3 La Phalange nord-africaine  un instrument d’humiliation de la Gestapo envers les institutions et les forces de l’ordre

Publié le par Bernard Gasnot

 

(Extrait)

 « Le 22 juillet, un Nord-Africain brandissant un pistolet obligeait le chef d’escadron commandant la gendarmerie de la Dordogne à remonter dans la voiture de Mr le Préfet qu’il venait de quitter, et à se présenter à la Police allemande avec ce haut fonctionnaire, le Secrétaire général de la Préfecture et un chef de division ».

 

Rapport du chef d’escadron Girardin, commandant la compagnie de gendarmerie de la Dordogne, 29 juillet 1944 

 

Lors d’une de ses auditions, Michaël Hambrecht déclara à propos des membres de la Phalange qu’ils « voulaient travailler seuls et [qu’il ne lui] était guère possible de les contrôler ». Cet argument grotesque fut contredit par le colonel Sternkopf lui-même qui indiqua à propos de la relation qui unissait Hambrecht aux Nord-Africains : « Ils étaient très fidèles à Hambrecht qui par la suite eut peur des proportions que prenait leur activité.
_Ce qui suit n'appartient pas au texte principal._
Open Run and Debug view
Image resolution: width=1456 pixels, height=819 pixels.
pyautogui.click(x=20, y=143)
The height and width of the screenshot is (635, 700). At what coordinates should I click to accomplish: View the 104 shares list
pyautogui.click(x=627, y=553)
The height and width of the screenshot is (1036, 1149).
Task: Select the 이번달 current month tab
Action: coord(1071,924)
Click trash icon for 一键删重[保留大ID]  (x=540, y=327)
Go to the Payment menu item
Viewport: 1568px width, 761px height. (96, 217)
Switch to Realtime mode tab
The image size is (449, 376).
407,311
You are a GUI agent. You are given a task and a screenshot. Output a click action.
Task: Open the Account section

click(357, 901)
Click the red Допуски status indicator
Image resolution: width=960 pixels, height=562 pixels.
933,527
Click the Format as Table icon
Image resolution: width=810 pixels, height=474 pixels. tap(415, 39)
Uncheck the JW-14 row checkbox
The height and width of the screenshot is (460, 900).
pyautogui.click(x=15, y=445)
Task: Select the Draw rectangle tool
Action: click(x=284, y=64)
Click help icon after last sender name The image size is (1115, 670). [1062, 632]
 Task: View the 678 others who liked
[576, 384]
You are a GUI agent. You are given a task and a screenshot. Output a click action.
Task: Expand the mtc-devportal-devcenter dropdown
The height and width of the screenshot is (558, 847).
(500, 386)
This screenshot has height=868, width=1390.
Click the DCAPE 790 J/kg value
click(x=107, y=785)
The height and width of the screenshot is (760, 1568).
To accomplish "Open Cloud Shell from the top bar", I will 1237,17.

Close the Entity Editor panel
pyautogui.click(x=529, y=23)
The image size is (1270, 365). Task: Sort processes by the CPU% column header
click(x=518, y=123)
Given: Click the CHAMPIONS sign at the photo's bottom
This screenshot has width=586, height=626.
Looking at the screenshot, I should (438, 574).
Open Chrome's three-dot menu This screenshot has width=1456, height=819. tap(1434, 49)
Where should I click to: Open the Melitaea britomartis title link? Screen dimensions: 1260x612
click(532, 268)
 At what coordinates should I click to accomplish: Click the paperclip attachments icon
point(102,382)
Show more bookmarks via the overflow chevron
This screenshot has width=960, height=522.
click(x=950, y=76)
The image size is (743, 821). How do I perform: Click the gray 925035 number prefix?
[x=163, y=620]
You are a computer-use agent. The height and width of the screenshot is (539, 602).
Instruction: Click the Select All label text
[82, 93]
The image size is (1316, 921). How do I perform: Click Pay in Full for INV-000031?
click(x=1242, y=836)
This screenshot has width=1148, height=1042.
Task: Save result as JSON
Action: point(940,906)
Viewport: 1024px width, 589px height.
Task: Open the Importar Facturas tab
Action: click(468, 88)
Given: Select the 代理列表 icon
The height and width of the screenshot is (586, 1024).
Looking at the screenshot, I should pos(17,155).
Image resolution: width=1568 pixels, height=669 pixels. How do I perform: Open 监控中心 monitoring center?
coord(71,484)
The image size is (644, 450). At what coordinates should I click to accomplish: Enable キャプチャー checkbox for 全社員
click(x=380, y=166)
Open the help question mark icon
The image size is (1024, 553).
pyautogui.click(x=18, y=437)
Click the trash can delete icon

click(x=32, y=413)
Ces Nord-Africains n’étaient pas placés sous ma responsabilité, mais sous celle du chef du SD Hambrecht qui avait le droit de les punir et de les faire traduire devant un tribunal militaire allemand ». Interrogé sur ses rapports avec le SD, le Colonel Sternkopf fit également part des relations plutôt distantes qu’il avait avec Michaël Hambrecht et ses subordonnés à cause de leur attitude : « Avec le SD je devais travailler en liaison étroite, mais le colonel Wienkoop, à mon arrivée à Périgueux,  me mit au courant de la mentalité de Hambrecht, des membres de son service et aussi de la conduite des Nord-Africains. Aussi dès le début les relations furent-elles peu cordiales avec le SD».

 

 Un rapport de police rédigé après la Libération a indiqué comment Hambrecht utilisait ses mercenaires nord-africains pour terroriser la population :

 

 « Hambrecht était très souvent accompagné de bicots Hilfspolizei qui pillaient tout ce qu’ils trouvaient sans qu’Hambrecht ne fasse rien pour les retenir. Bien mieux, il poussait le cynisme jusqu’à dire qu’il n’y pouvait rien, telle fut sa déclaration à Monsieur Bricos, directeur de la maison de repos COJASOR à Bassillac qui, le 22 avril 1944, a reçu la visite du chef de la Gestapo. Les pensionnaires de l’établissement furent pillés et volés par les Marocains qui profitaient de l’impunité dont ils jouissaient pour accomplir les pires forfaits».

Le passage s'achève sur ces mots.